Manifestantes pedem, ainda, a exoneração do coordenador Funai em Guajará-Mirim, RO (Foto: Dayanne Saldanha/G1)
Manifestantes pedem, ainda, a exoneração do coordenador Funai em Guajará-Mirim, RO (Foto: Dayanne Saldanha/G1)

 Cimi Regional Rondônia

Os povos indígenas Oro Nao, Oro Waram, Oro Waram Xijein, Oro Mon, Jabuti, Cao Oro Waji, Oro Jowim, Oro Win, Oro Eo, Oro At, Makurap, Cabixi, Tupari, Canoé, Arikapu, Puruborá, Sakirabiat, Wayoro, Cujubim, Migueleno da região de Guajará Mirim e Nova Mamoré, em Rondônia, desde o ano passado, vêm reivindicando melhores condições de vida e garantia dos direitos constitucionais.
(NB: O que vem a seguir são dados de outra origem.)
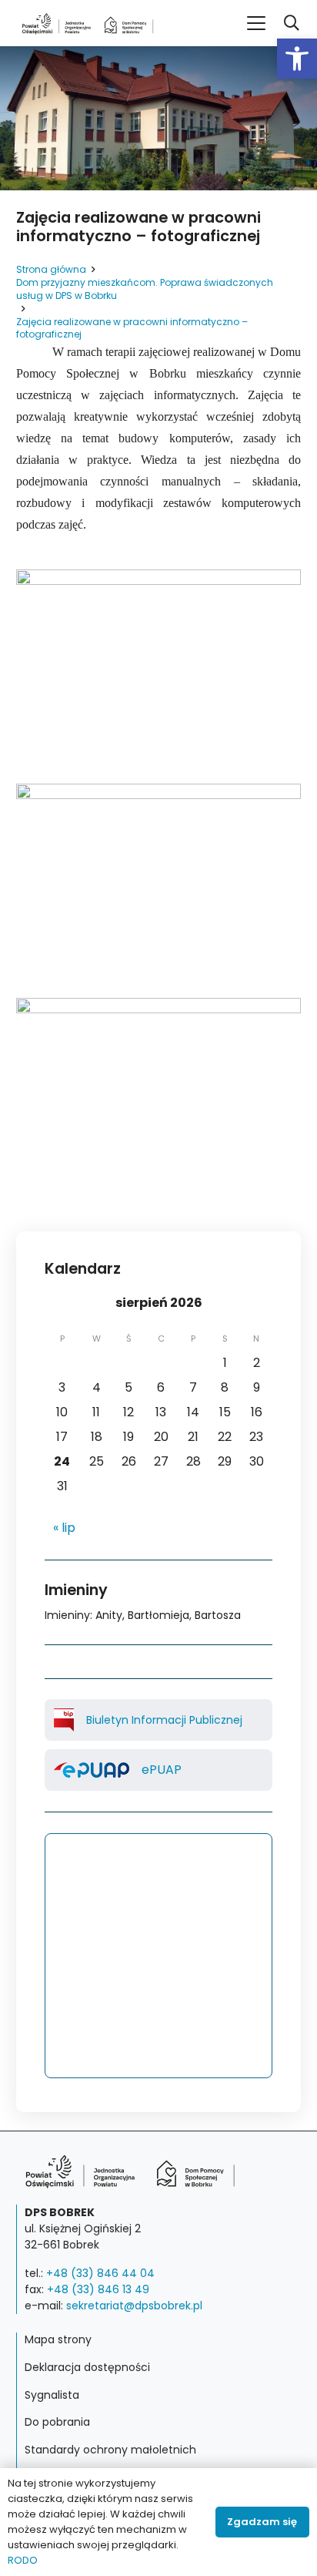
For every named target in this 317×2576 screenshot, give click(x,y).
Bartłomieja (158, 1615)
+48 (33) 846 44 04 (100, 2273)
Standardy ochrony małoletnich (110, 2449)
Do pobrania (57, 2422)
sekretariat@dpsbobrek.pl (134, 2305)
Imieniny (67, 1615)
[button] (297, 59)
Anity (108, 1615)
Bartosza (218, 1615)
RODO (23, 2560)
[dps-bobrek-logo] (88, 23)
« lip (64, 1528)
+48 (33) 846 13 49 (98, 2289)
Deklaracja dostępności (87, 2367)
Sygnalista (52, 2395)
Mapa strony (58, 2339)
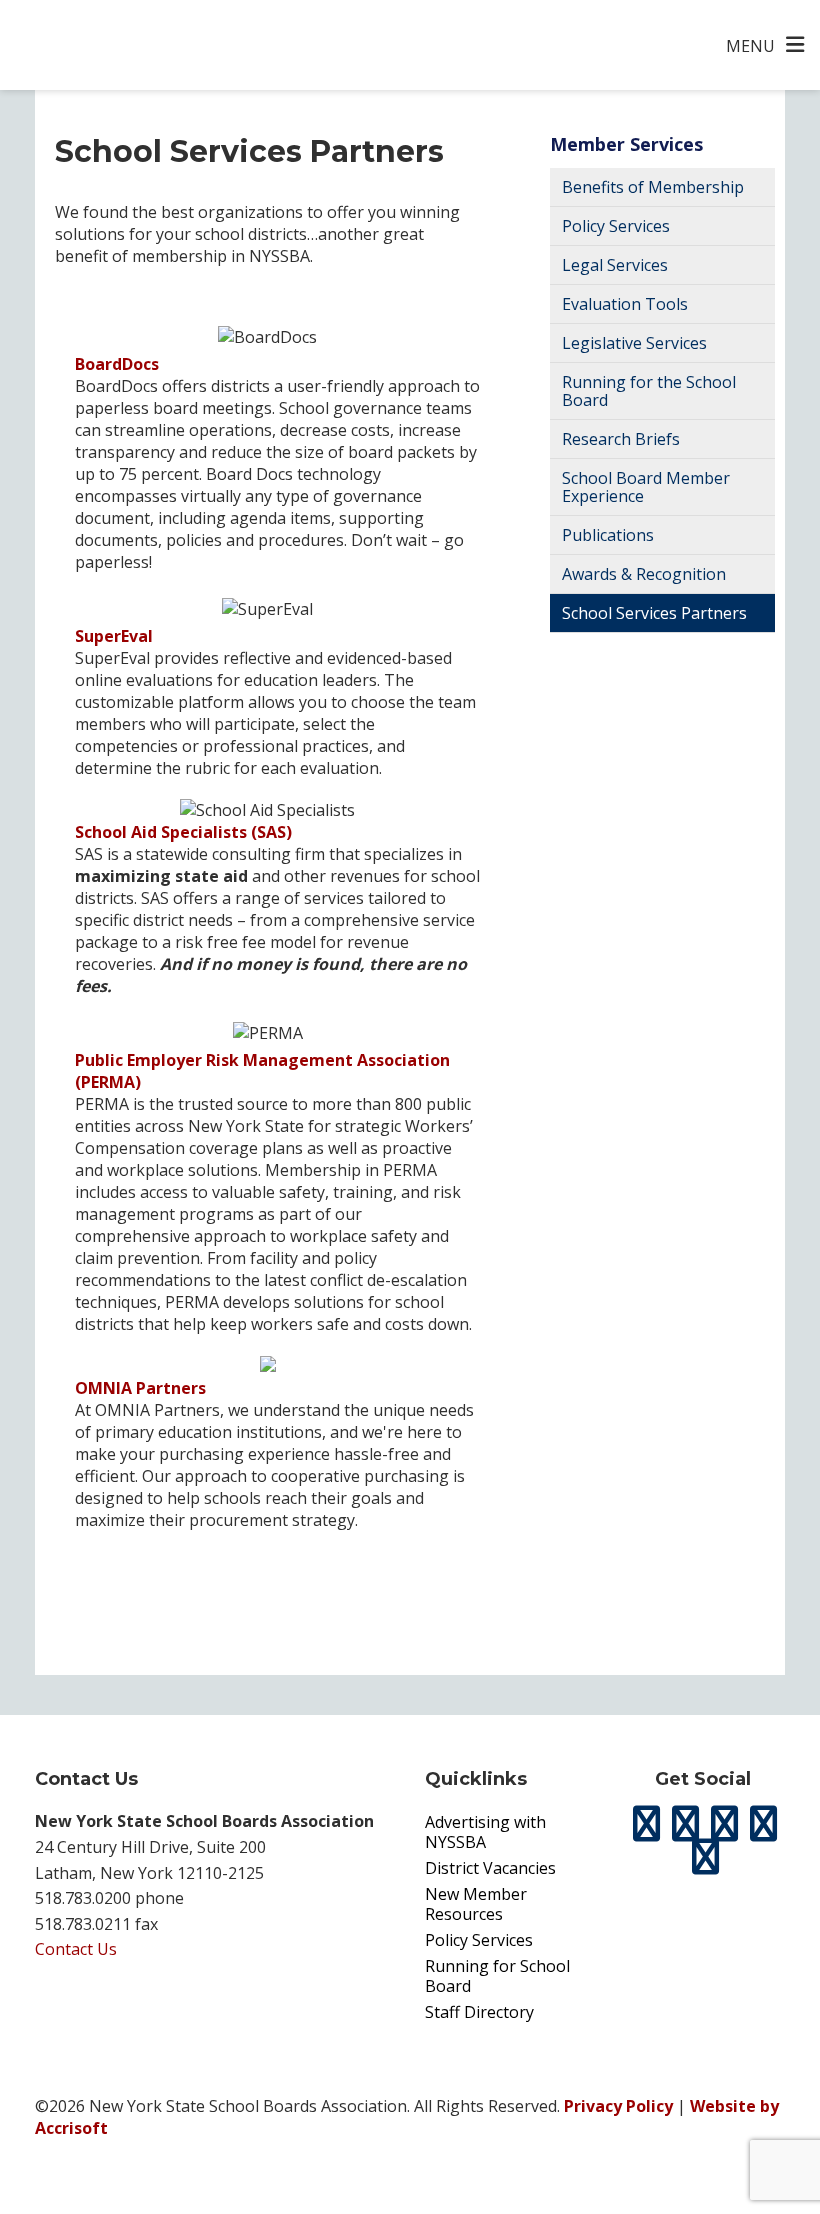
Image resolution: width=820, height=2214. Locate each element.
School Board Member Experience (646, 487)
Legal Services (615, 265)
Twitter (647, 1824)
Durante a 13ª Assembleia da Organização Oro Wari (realizada em dezembro de 2013), após avaliação e debate, os povos reunidos chegaram ao consenso de que é preciso urgentemente mudar a Coordenação atual da Fundação Nacional do Índio (Funai), pois esta não está respondendo aos anseios e necessidades dos povos desta região. Foi encaminhado, ainda no ano passado, um documento reivindicando esta mudança, porém a Funai está surda às solicitações dos povos. Continue lendo “Povos indígenas ocupam prédio da Funai em Guajará Mirim (RO)”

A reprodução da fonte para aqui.